In the years ahead, interface designers aim to better understand how computers embody, shape, and reflect human values. Computers alter how we live our lives. It’s not just the growing numbers of computers that makes things different. There have also been fundamental changes in how we live--from how we accomplish everyday tasks such as buying food and paying bills, to more exotic experiences in virtual worlds, and everything in between. Digital computers are not simply a substitute for older technologies. They are actually creating real changes, often radical and far-reaching ones:

Multiple Interfaces—Some Embedded in Us

No longer just a separate box with a single interface, tomorrow’s computers will have many different interfaces, some recognizable as computers, some not. Paradoxically, the more natural the design of an embedded devices is, the less obvious the computer is to users.

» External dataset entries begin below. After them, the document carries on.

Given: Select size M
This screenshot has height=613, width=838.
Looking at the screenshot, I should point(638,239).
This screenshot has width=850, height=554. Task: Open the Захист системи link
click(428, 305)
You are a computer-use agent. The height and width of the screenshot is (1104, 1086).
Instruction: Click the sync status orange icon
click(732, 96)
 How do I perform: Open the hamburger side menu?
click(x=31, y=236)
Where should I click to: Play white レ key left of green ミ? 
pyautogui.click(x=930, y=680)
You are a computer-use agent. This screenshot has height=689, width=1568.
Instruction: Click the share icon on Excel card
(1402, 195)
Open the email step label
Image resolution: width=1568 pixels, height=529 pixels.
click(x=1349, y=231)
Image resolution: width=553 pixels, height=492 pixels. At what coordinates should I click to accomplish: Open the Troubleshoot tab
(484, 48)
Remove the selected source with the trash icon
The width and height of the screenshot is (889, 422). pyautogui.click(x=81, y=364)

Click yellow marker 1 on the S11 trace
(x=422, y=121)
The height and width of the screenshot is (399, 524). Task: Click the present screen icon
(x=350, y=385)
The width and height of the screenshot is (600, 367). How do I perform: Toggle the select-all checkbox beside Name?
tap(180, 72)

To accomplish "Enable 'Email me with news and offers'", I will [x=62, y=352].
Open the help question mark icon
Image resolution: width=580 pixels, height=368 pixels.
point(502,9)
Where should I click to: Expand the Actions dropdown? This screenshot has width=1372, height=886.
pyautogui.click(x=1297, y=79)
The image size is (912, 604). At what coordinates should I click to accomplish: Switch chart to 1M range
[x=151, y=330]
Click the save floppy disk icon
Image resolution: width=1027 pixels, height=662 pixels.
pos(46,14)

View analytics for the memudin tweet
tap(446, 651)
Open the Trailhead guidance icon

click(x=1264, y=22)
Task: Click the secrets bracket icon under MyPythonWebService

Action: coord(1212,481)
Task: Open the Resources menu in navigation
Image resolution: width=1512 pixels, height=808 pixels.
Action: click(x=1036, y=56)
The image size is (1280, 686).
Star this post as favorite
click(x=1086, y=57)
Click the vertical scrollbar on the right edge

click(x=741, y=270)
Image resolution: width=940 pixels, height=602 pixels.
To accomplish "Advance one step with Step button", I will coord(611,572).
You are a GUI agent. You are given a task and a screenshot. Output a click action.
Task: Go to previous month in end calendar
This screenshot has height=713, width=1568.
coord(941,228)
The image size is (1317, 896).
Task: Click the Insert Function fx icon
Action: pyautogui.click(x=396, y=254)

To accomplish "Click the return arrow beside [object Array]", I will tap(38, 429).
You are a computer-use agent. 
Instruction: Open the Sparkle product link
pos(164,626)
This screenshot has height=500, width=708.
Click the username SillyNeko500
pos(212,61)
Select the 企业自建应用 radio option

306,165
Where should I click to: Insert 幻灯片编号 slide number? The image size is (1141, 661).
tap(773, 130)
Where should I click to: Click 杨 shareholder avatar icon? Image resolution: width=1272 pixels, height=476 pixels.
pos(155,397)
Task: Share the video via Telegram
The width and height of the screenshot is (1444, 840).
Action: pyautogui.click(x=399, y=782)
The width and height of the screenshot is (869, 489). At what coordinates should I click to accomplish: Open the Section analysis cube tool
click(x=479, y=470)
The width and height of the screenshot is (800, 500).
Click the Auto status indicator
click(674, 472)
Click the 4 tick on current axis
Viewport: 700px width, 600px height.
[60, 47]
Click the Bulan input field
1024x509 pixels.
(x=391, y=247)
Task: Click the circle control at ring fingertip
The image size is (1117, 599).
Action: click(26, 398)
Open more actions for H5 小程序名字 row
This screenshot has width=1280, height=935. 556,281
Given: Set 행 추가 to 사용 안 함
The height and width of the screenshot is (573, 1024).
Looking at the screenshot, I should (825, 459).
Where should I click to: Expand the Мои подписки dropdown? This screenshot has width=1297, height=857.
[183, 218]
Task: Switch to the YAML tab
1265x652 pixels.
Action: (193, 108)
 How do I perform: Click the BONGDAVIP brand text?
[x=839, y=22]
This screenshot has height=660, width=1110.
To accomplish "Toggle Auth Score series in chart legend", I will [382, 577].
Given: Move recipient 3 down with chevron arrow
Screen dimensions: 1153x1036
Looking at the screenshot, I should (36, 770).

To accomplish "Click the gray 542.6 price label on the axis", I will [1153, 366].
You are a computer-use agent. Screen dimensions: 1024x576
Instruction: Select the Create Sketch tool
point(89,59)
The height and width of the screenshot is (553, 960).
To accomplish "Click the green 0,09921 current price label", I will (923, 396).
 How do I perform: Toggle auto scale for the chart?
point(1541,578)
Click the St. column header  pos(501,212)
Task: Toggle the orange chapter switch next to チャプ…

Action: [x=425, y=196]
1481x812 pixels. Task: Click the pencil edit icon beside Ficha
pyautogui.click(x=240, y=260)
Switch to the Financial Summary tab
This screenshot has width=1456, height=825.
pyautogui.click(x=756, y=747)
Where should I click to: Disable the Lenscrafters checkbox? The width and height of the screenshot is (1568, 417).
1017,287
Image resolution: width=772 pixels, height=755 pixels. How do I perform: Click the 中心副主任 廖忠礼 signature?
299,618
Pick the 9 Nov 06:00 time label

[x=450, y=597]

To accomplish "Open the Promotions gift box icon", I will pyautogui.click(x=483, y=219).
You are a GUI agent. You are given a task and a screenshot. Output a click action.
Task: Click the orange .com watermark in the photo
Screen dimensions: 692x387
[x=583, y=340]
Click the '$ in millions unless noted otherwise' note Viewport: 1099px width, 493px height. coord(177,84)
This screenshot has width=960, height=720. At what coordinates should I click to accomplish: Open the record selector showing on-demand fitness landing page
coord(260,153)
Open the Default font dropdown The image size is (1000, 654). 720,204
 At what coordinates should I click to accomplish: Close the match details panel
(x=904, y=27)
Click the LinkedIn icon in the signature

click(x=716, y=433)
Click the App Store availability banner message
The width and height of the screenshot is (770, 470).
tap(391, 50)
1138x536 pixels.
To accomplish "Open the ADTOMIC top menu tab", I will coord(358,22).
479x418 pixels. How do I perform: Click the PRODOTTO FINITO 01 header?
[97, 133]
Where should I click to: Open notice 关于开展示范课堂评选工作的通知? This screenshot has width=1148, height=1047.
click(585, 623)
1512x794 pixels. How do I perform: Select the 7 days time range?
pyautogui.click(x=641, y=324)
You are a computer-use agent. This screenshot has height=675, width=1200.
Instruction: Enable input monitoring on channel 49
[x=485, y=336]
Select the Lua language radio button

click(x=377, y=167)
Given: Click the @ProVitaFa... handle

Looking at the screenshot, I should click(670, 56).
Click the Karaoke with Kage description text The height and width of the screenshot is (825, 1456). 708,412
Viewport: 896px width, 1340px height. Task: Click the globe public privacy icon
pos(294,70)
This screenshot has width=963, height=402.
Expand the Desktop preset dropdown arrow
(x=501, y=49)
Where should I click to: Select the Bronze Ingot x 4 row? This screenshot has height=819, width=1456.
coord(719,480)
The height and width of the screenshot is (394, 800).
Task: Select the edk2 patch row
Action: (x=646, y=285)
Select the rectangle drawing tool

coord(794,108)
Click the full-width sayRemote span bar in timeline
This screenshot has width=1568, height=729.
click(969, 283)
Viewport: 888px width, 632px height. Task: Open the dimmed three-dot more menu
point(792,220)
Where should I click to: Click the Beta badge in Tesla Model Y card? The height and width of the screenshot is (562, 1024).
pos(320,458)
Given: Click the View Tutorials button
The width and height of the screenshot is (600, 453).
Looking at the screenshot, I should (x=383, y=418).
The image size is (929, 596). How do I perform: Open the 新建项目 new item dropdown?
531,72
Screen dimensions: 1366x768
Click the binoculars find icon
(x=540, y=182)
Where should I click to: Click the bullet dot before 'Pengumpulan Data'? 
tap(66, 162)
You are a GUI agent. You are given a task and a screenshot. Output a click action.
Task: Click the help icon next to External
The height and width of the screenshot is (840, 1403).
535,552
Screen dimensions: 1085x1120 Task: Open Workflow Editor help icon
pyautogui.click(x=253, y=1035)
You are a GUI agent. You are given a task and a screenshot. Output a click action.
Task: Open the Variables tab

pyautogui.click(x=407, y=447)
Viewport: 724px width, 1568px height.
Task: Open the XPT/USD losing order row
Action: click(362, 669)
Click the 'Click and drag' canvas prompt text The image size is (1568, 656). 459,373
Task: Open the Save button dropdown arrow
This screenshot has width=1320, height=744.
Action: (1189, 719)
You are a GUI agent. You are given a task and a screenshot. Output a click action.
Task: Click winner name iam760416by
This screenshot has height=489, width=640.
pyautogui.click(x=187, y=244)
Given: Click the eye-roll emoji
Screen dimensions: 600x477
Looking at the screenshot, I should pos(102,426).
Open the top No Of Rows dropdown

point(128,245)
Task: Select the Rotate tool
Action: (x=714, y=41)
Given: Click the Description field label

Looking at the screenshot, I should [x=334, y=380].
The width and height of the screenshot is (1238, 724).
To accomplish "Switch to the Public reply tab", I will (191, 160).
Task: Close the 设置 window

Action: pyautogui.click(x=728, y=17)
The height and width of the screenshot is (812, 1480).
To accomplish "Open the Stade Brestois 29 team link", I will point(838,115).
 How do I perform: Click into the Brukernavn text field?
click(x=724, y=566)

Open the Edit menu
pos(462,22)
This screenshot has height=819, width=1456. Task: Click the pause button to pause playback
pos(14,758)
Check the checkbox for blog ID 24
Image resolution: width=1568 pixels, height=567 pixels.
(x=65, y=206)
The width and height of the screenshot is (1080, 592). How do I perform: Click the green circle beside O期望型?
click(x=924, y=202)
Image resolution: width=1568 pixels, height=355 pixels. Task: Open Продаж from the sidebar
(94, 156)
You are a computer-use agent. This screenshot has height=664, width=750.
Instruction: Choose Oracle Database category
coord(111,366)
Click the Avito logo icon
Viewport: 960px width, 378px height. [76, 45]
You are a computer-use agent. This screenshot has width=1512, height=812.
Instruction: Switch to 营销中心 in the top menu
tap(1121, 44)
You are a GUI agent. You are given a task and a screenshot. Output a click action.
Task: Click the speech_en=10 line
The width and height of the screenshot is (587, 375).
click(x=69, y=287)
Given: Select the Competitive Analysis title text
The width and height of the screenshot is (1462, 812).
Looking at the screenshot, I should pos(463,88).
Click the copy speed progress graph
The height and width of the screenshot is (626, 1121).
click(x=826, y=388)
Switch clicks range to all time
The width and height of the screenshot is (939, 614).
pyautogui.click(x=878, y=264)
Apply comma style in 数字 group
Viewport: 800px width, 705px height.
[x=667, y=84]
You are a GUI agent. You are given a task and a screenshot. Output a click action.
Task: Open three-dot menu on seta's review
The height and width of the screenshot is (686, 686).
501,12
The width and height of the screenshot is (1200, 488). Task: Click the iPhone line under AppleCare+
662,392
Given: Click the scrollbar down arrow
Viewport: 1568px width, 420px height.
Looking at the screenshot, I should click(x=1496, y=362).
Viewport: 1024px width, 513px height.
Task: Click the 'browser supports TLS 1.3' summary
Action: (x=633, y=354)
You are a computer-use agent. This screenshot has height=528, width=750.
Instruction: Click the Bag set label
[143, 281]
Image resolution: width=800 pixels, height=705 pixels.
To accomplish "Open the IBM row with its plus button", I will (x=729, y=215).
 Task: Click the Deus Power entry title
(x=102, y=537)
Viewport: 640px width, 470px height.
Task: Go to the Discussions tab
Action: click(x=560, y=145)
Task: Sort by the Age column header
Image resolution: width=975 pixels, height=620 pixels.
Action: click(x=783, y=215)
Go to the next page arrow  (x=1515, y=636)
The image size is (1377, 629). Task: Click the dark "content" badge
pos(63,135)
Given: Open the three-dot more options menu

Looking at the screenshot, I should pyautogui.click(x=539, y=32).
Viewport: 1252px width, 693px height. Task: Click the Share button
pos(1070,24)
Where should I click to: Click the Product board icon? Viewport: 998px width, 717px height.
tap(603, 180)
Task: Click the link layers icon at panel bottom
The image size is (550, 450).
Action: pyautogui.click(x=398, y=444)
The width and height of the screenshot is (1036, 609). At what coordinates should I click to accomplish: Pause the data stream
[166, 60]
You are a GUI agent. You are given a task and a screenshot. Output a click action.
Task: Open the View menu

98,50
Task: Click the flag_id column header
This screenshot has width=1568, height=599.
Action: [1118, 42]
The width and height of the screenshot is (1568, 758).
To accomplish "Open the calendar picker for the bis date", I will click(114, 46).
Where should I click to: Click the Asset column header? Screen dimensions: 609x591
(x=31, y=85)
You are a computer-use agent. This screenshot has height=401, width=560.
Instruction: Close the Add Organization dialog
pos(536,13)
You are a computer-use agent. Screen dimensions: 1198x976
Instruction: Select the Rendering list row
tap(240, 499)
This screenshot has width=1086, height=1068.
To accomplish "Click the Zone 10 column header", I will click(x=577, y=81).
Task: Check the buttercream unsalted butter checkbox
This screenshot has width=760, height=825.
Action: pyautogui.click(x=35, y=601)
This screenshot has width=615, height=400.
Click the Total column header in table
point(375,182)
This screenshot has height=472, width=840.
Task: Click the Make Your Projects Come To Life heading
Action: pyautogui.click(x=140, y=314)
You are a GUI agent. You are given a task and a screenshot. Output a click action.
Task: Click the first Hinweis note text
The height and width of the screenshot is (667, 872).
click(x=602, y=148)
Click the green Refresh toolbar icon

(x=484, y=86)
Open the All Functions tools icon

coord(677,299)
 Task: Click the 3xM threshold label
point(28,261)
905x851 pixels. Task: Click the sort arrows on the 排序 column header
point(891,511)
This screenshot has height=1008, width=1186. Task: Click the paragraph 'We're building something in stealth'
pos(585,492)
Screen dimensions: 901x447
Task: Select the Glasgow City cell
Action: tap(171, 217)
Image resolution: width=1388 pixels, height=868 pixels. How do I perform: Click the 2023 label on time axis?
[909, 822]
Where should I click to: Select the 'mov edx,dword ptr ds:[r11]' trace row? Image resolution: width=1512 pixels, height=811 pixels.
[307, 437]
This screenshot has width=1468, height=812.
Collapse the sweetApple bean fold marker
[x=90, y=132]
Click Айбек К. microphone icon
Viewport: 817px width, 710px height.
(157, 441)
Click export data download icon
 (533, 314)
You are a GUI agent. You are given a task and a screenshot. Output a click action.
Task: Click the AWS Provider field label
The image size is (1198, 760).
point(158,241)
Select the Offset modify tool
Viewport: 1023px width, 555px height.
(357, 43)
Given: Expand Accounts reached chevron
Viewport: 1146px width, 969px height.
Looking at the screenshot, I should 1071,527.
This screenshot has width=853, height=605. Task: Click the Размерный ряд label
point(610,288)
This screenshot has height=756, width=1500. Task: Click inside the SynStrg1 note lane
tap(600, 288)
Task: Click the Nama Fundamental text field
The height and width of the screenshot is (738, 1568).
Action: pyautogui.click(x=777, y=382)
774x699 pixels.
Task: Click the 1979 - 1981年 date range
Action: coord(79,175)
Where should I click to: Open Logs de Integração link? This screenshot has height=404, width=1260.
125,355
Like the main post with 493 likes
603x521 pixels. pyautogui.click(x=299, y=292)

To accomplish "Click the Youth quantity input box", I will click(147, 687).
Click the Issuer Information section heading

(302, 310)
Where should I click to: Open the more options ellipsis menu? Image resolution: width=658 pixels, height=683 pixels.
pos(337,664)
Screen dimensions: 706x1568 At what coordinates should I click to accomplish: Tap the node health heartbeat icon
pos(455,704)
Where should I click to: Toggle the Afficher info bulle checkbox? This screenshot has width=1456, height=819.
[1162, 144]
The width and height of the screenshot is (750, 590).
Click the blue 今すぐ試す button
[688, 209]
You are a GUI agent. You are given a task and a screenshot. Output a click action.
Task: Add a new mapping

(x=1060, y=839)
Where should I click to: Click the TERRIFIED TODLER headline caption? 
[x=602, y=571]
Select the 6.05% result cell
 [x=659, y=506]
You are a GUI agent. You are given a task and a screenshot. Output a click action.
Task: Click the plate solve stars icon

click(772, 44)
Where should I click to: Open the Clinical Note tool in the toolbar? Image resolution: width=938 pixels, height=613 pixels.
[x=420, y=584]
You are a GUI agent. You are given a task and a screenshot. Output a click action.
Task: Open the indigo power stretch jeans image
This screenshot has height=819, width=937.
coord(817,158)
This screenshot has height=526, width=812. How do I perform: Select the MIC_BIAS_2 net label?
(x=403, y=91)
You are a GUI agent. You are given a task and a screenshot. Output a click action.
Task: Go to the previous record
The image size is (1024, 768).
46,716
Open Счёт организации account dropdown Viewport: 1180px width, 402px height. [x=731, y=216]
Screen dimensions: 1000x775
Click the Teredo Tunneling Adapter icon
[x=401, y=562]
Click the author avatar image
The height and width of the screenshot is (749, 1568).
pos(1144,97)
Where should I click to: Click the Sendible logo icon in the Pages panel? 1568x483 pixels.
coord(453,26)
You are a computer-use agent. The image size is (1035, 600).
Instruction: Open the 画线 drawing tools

Sometimes, we won’t even realize that we’re “computing.” Already, the boundaries between human beings and computers are rapidly changing, from standard GUI screens to smartphones, e-book readers, and even devices embedded within us, like pacemakers and hearing aids. Manufacturers and designers will also be embedding computers in furniture, rooms, cars, doors, and clothing.

Speculating about the future often raises more questions than it answers and the HCI forum was no exception: If so many everyday objects contain computing devices that are hidden, how will people know when they are being indirectly monitored? How can we sort out the privacy issues when computers are digitizing information about bodily functions? And as computers become more and more part of everyday living, will the current notions of “user” and “interface” become just plain obsolete?

As computers proliferate, they will increasingly work together, often without human intervention. The unintended as well as intended results will create highly dynamic and somewhat unpredictable networks. With no good understanding of how this complex infrastructure works, people will probably feel less safe and secure. Or they may just rely more heavily on their automated environment and understand only vaguely how things really work. If the designers themselves can’t understand the unintended consequences of such networks, who will be responsible when something goes wrong? How will people cope when the Internet breaks down, or devices malfunction?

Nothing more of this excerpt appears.